- RAW DATA:
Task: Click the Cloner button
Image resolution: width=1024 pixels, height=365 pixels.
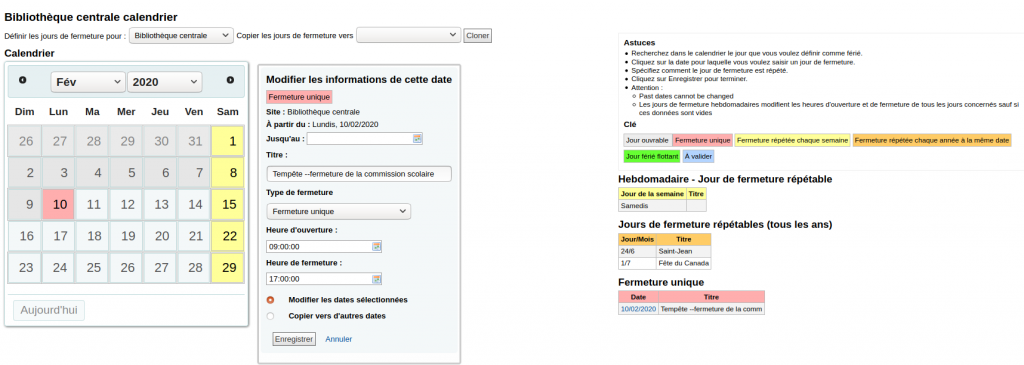Action: 477,36
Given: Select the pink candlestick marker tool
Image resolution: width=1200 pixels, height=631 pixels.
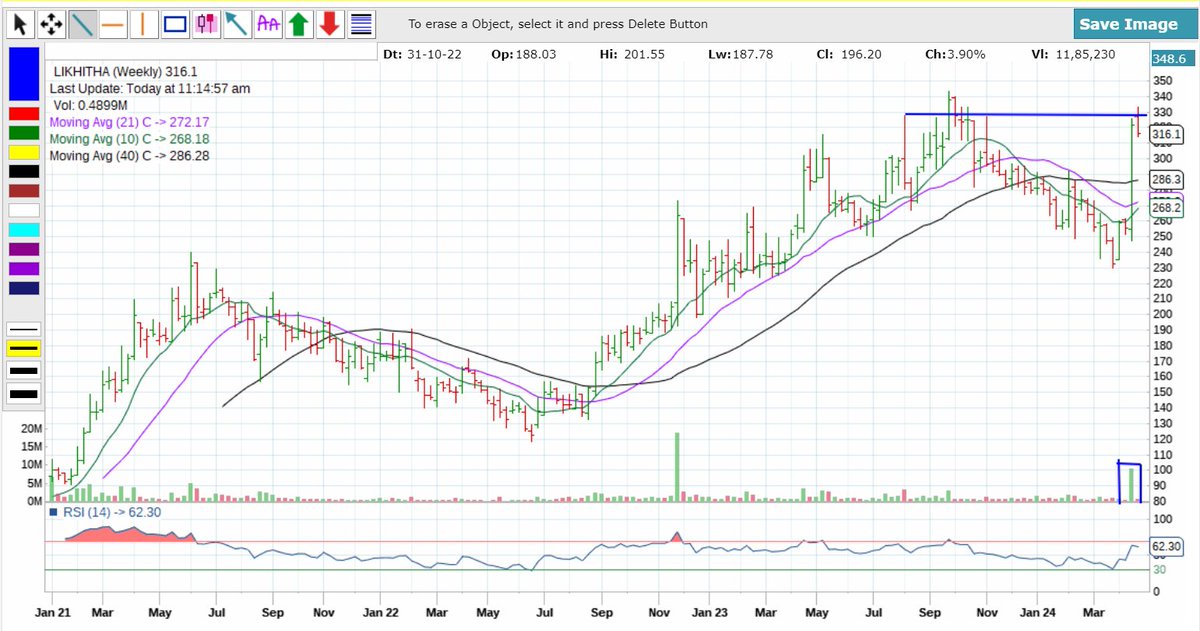Looking at the screenshot, I should tap(205, 22).
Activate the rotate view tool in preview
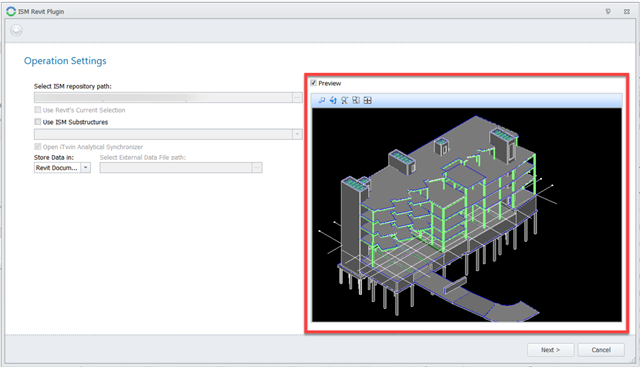 [333, 100]
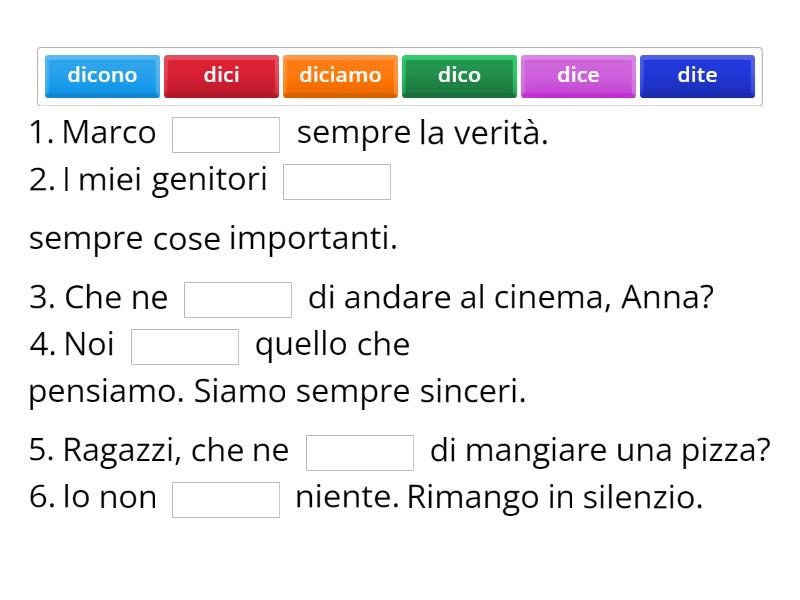Screen dimensions: 800x600
Task: Click the blank after "I miei genitori"
Action: [x=337, y=181]
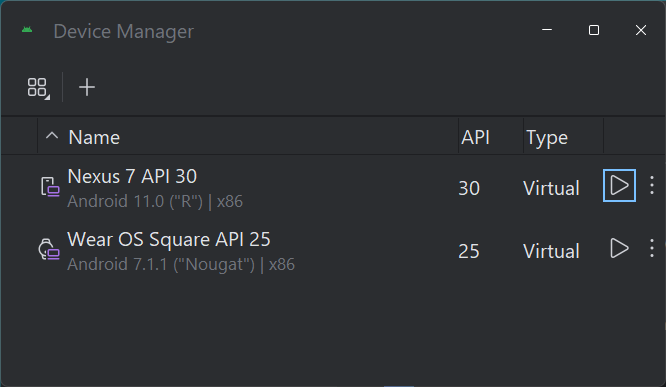Screen dimensions: 666x387
Task: Click the Wear OS watch device icon
Action: (49, 249)
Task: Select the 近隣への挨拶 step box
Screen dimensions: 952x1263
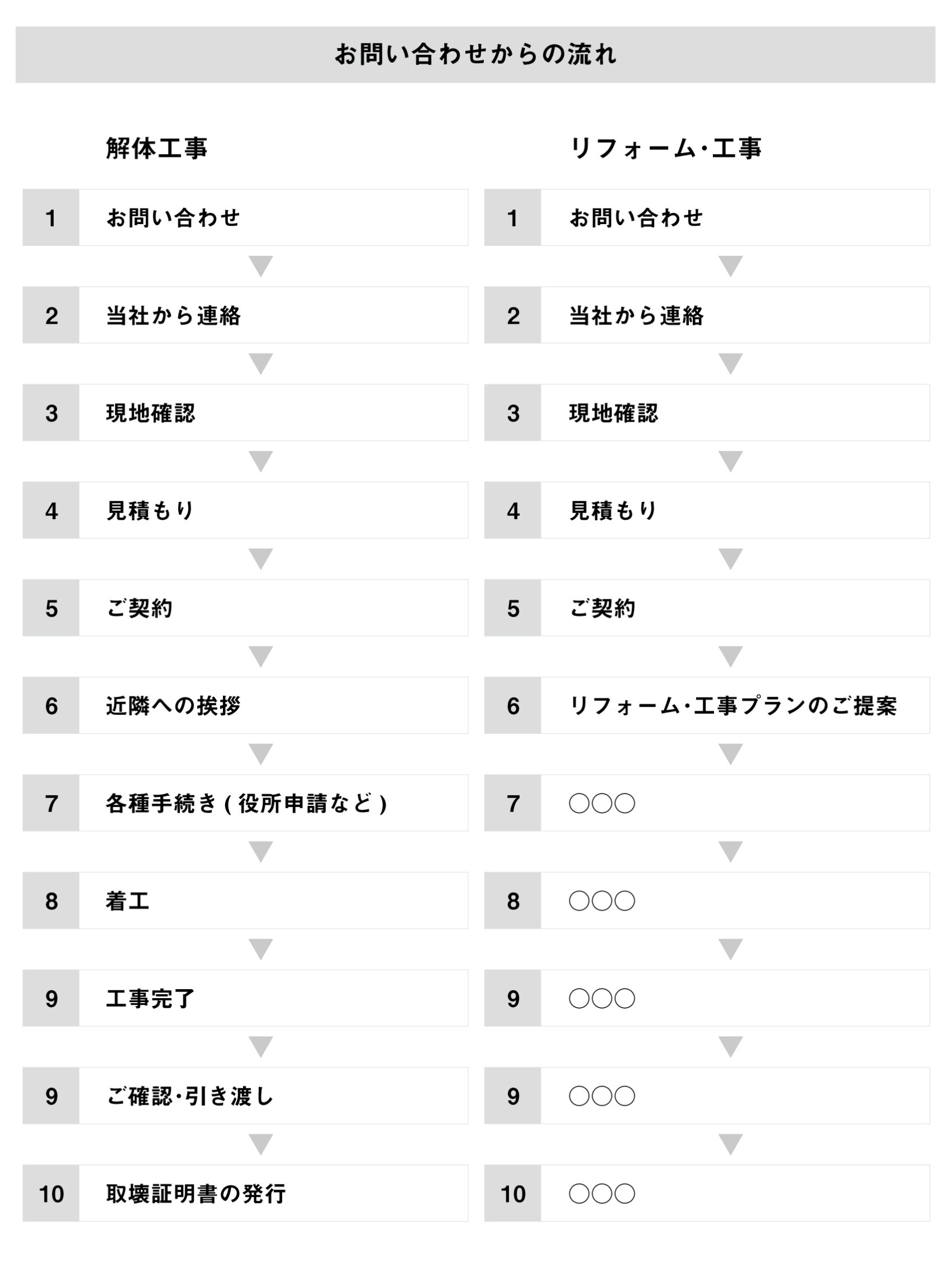Action: 273,706

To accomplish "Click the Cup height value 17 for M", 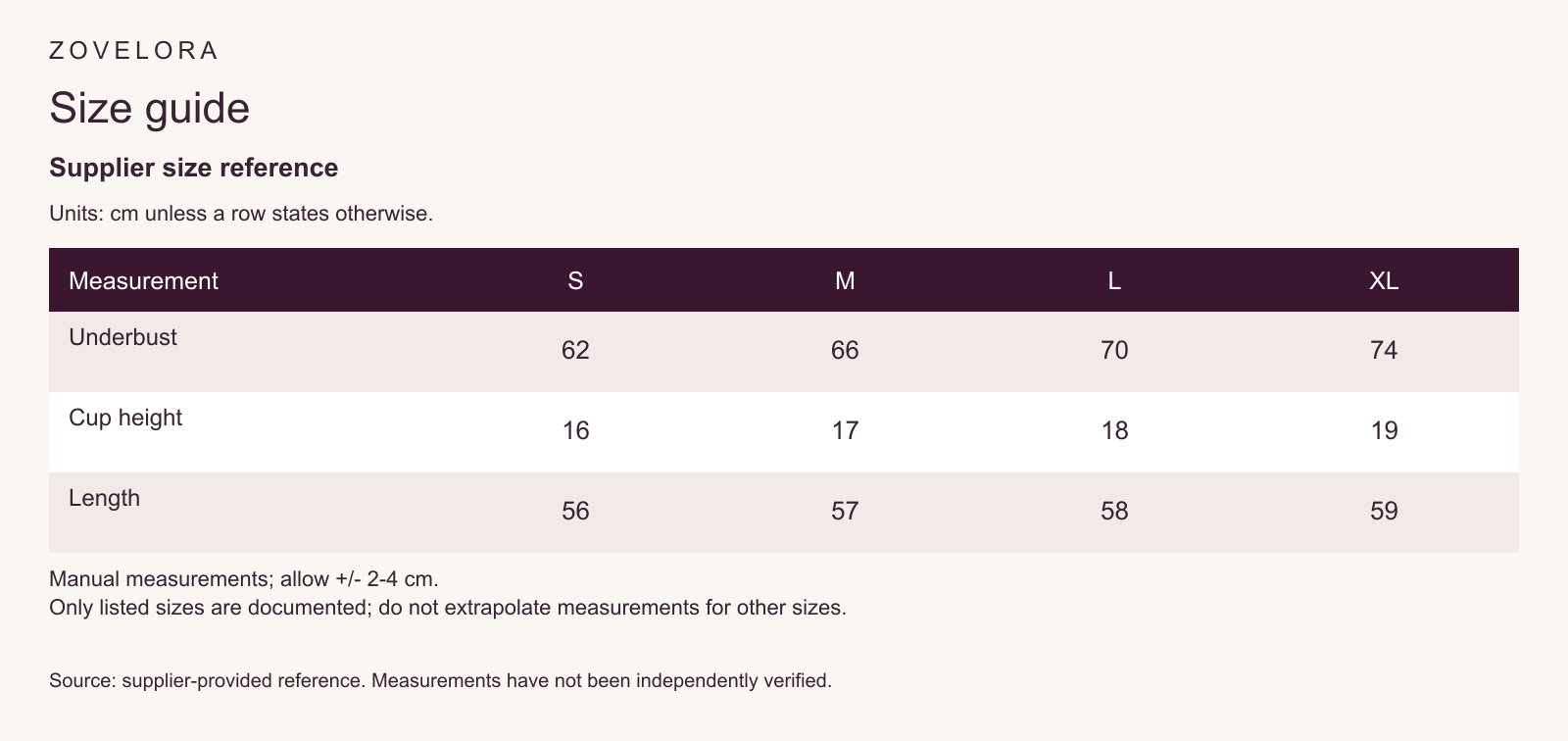I will pyautogui.click(x=845, y=430).
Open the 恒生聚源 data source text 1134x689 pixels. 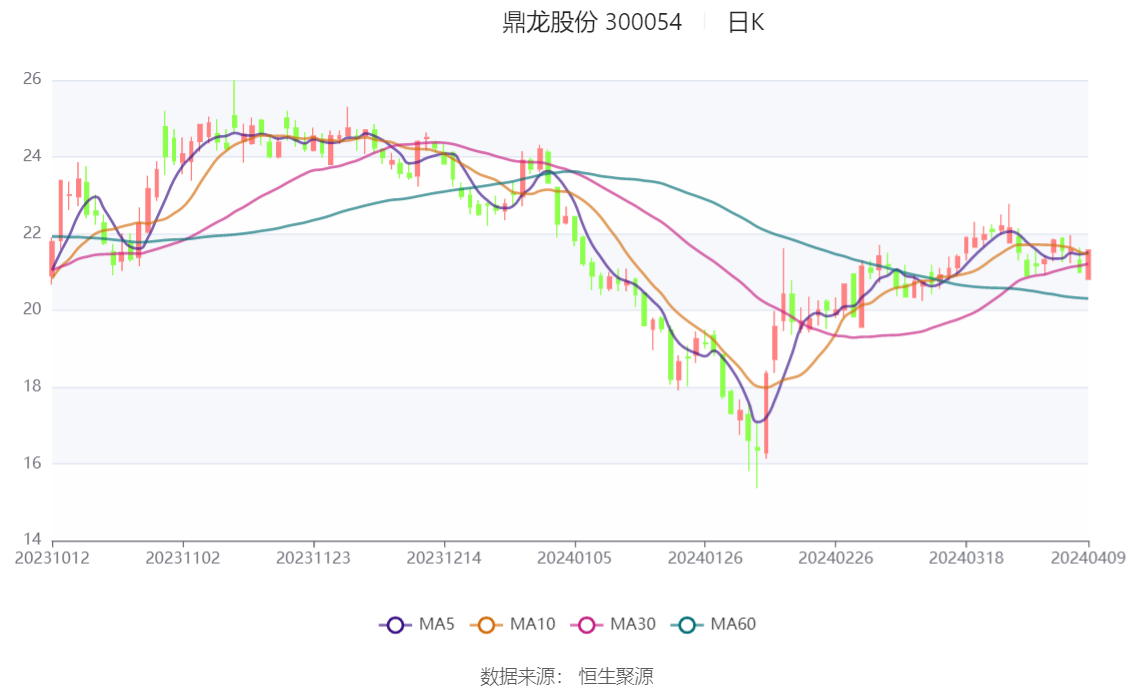[x=616, y=677]
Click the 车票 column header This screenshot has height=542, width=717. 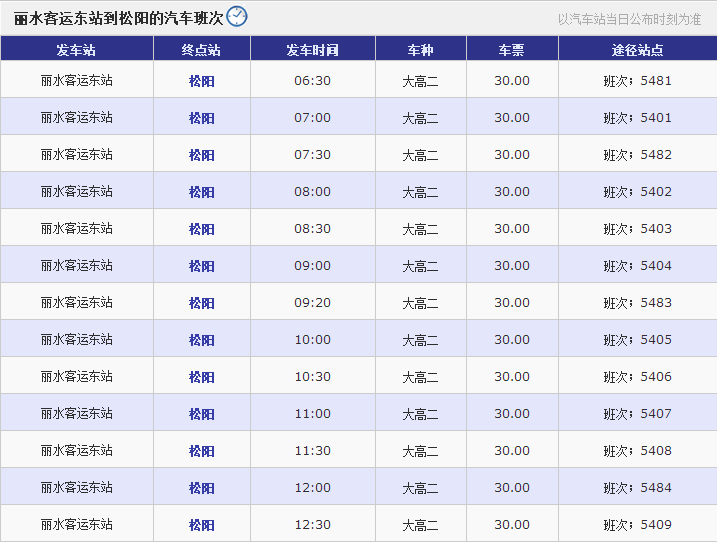click(x=511, y=50)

- EXERCISE DIRECTIONS: All lines of the records above that carry the word "Select" should be listed.

- SOLUTION TO THIS PROBLEM:
Given: Select the pink candlestick marker tool
Task: Select the 近隣への挨拶 step box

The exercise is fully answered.